More generally, the good correspondence between measures of spatial nonlinearity and LN model performance, in particular the fact that cells with little SC sensitivity (Fig. 3) or rectification (Fig. 7) displayed model performance near unity, supports the suitability of our approach to apply a parameterized LN model with fitted spatial filters and nonlinearities for assessing spatial nonlinearities in the encoding of natural images. It also underscores the reliability of the recorded data, reaffirming that observed variability in a cell's response to different images results from the cell's differential activation by the images and not from drift or rundown over the course of the long in vitro recordings.

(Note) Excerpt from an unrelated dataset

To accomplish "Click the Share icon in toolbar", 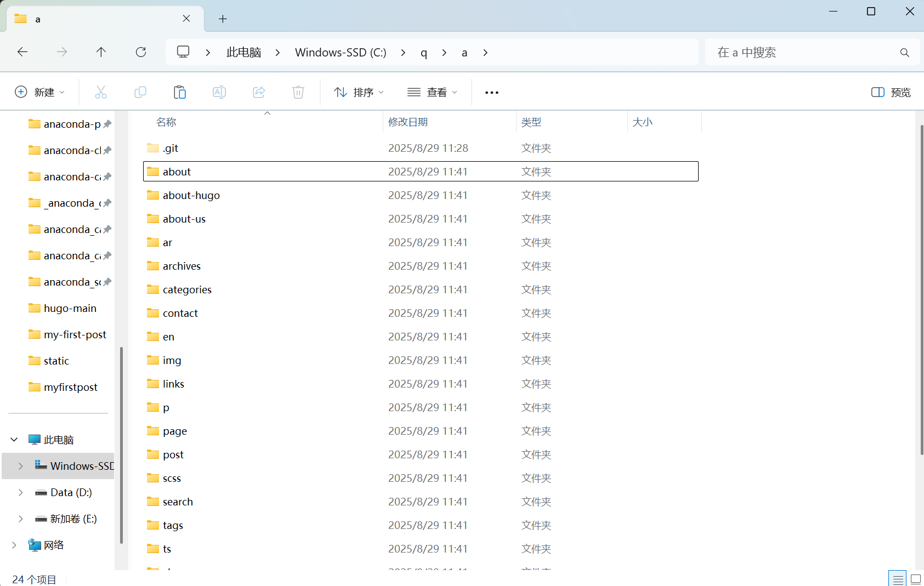I will (259, 92).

Implications for neuronal modeling

Proposed improvements to LN-type models go in many directions (Latimer et al., 2019; Shi et al., 2019). Here we demonstrated that the incorporation of sensitivity to fine spatial structure into models (e.g., with spatial subunits) should be significant for natural stimuli. We found that cells with low LN model performance mostly showed nonlinear spatial integration and that rectification of nonpreferred contrast in the RF center was particularly important. This observation of the importance of rectification agrees with results from nonlinear subunit modeling of ganglion cells: in the macaque retina, the rectification of subunits determines the degree of nonlinear integration under natural images (Turner and Rieke, 2016); and in a model of salamander RGCs under white-noise stimulation, threshold-linear rectification of subunit signals worked nearly as well as more elaborate, fitted shapes (Real et al., 2017). However, we here also found that there is considerable variability in the type of subunit nonlinearities with different degrees of rectification and convexity as well as cells with inverse sensitivity to SC. This suggests that not all cells will be well captured by a standard subunit model with summation over half-wave rectified local signals. Our approach of analyzing SC and iso-response stimuli rather than assessing the performance of an explicit subunit model allowed us to capture this diversity. Furthermore, the checkerboard flash stimulation introduced here can be used to efficiently estimate the characteristics of subunit nonlinearities for many RGCs simultaneously. Given the recently developed techniques for estimating subunit locations (Liu et al., 2017; Maheswaranathan et al., 2018; Shah et al., 2020), this paves the way for building more detailed models for different ganglion cell types. Our results also indicate that such cell type-specific approaches may be needed as there might not be a satisfactory single “standard model” (Carandini et al., 2005).